Blog Article

Top RIA Compliance Deficiencies: Supervision

Oct 25, 2014

Of the 1,130 RIA firms examined in 2013, 16.7% of firms had at least one supervision-related investment adviser compliance deficiency.

In 2013, members of the North American Securities Administration Association (NASAA) performed coordinated state exams in examiners uncovered the top registered investment adviser (RIA) compliance deficiencies across 20 categories. Last week we discussed the deficiencies in fees, specifically issues with fees that don’t match client contracts or the Form ADV, miscalculated fees, and unreasonable fees.

In this week’s installment we’ll cover another common RIA compliance deficiency category: Supervision. The 2013 NASAA investment adviser examination report contains results from 1,130 investment advisory firms examined. In the supervision category, of all RIA firms examined, 16.7% of audits noted at least one deficiency. This figure is particularly notable due to the fact that supervision-related deficiencies were discovered in 30.2% of RIA firms audited in the 2011 NASAA investment adviser examination report.
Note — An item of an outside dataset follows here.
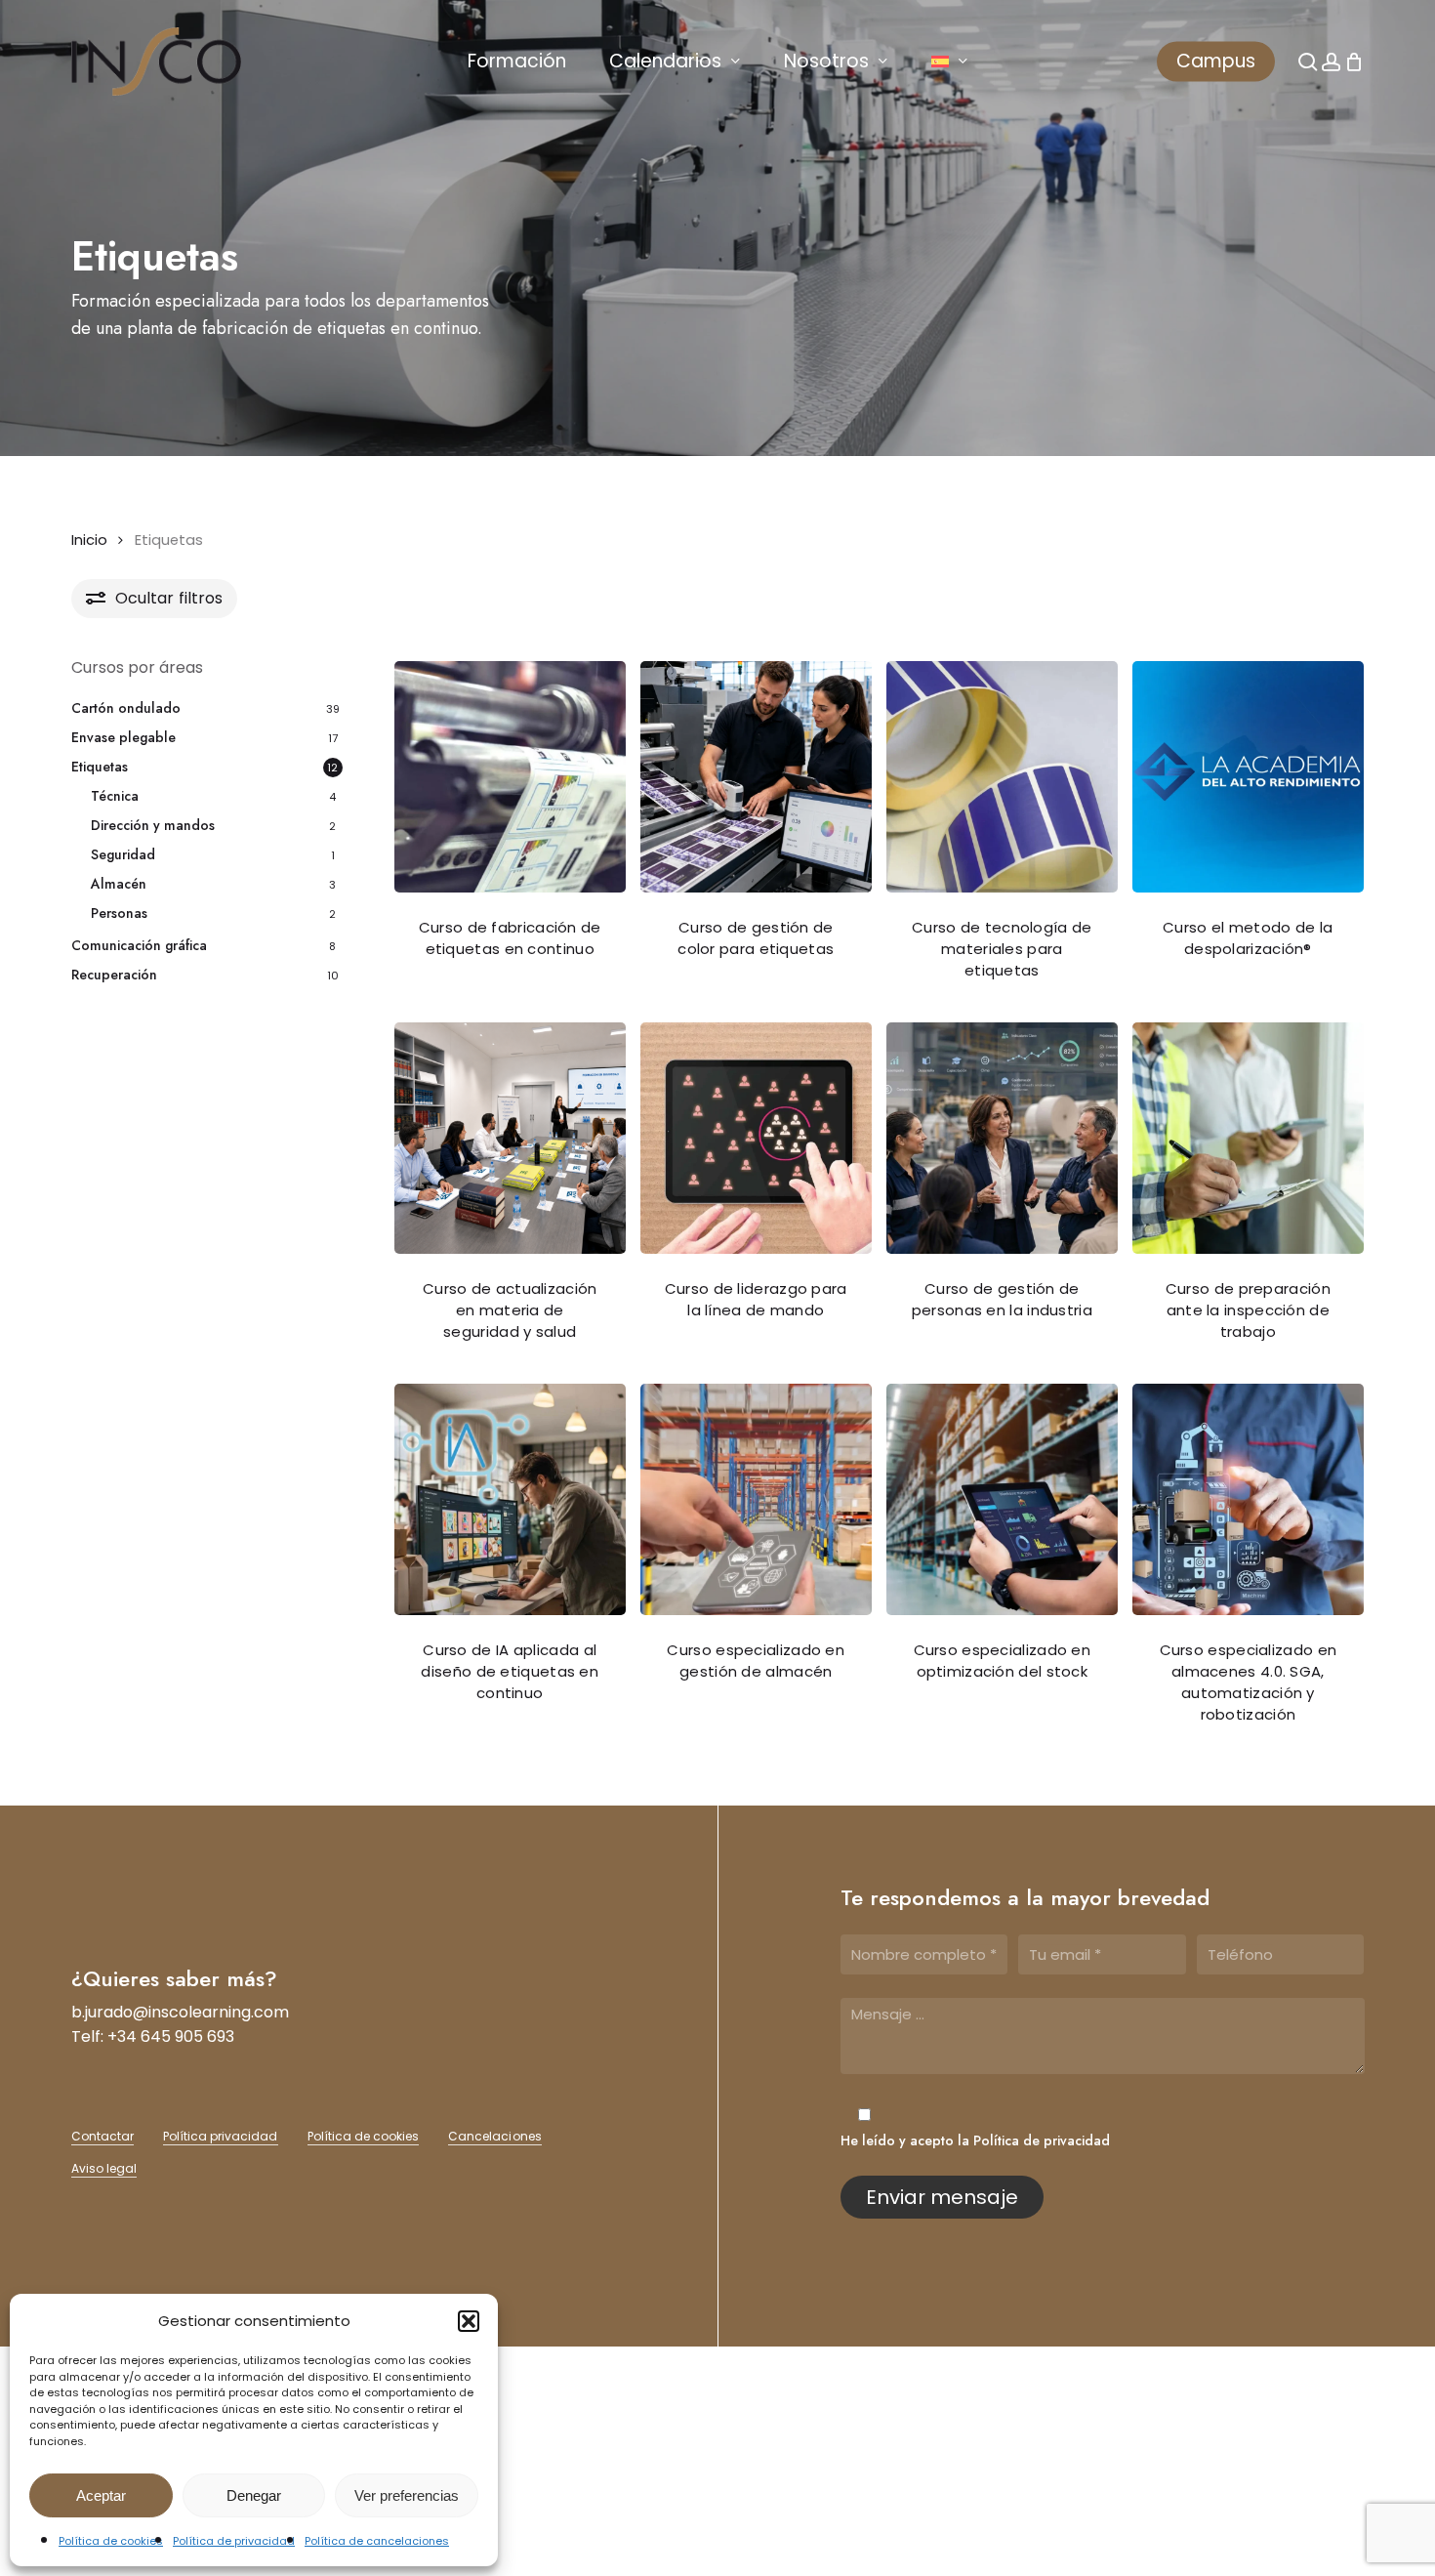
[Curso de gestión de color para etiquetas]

As such, there has been a fairly notable decline in supervision-related compliance deficiencies from 2011 to 2013.

According to the 2013 report, 18.0% of firms with less than $30 million in assets under management (AUM) had supervision-related deficiencies, compared to 15.1% of investment advisory firms with more than $30 million in AUM. Just under 20% of RIA firms audited for the first time had supervision-related deficiencies, which wasn’t far off from the approximately 20% of firms with a supervision-related deficiency that had been previously examined.

As stated earlier, 16.7% of investment advisory firms examined according to the 2013 NASAA report had supervision-related deficiencies. The Chief Compliance Officer (CCO) of each investment adviser firm should to be aware of the top supervision compliance deficiencies. In 2013, the top issues were:

  1. Failure to periodically assess and update policies and procedures (29.6%)
  2. Failure to follow procedures (29.1%)
  3. No procedures to prevent misuse of material nonpublic information (8.5%)
  4. Failure to avoid or mitigate conflicts of interest (3.7%)

In 20111, the top supervision-related issues were:

  1. Inadequate policies or procedures including business continuity plan (~40%)
  2. No policies or procedures (~32%)
  3. Other including personal trades, remote location supervision, etc. (~18%)
  4. Failure to follow procedures (~10%)

In order to ensure RIA firms continue to decrease the amount of supervision-related deficiencies, NASAA recommends firms prepare a written compliance and supervisory procedures manual relevant to the type of business including a business continuity plan which is assessed and update periodically. As RIA compliance consultants, we strongly encourage the CCO of every investment advisory firm to take a few minutes to not only review the firm’s current policies and procedures, but to also ensure that each policy and procedure is being properly followed throughout the firm.